When scouts fan out across North Dakota fields in the third week of July, they will be looking to confirm or moderate expectations of a high-yielding spring wheat crop forecast this month by the US Department of Agriculture (USDA).
The USDA on July 12 forecast production of spring wheat other than durum in the United States this year at 577.84 million bushels, up 72.94 million bushels, or 14%, from 504.9 million bushels in 2023. The forecast was the Department’s first survey-based estimate of the season for spring wheat. If the forecast holds, the 2024 other spring wheat crop would be the largest since 587.505 million bushels in 2020 and would compare favorably with 493 million bushels as the recent five-year average outturn.
The projection slightly topped pre-report trade expectations but comported with a larger planted acreage, said Erin Nazetta, an agriculture research analyst with Broadview Capital Holdings, St. Louis, Missouri, US.
“At this stage, I don’t necessarily question USDA’s number too much, but, along with higher acreage, it provides a baseline to then really focus on crop conditions, how good the yield potentially could be,” she said.
By class, hard red spring wheat production was forecast at 532.447 million bushels, up 64.379 million bushels, or 14%, from 468.068 million bushels in 2023. The recent five-year average hard red spring wheat outturn was around 453 million bushels. Hard white spring wheat production was forecast at 10.336 million bushels, up 1.591 million bushels, or 18%, from 8.745 million bushels a year ago. Soft white spring wheat production was estimated at 35.057 million bushels, up 6.97 million bushels, or 25%, from 28.087 million bushels in 2023.
The larger crop is aligned with a big improvement in US wheat supplies thanks to a larger hard red winter wheat harvest, and will help the global balance sheet, Nazetta said.

> [Exercise task 1]: From the wheat forecast article, list each class of spring wheat given a production forecast for this year, along with that forecast.
> [Exercise task 2]: Please print the wheat forecast article word for word, from "When scouts fan" up to and including "of Agriculture (USDA).".

> [Material provided]:
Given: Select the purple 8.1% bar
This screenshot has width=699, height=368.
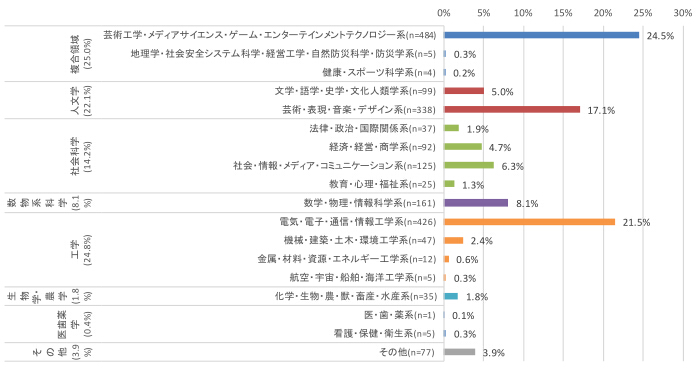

> [Written solution 1]:
- Hard red spring wheat: 532.447 million bushels
- Hard white spring wheat: 10.336 million bushels
- Soft white spring wheat: 35.057 million bushels

> [Written solution 2]:
When scouts fan out across North Dakota fields in the third week of July, they will be looking to confirm or moderate expectations of a high-yielding spring wheat crop forecast this month by the US Department of Agriculture (USDA).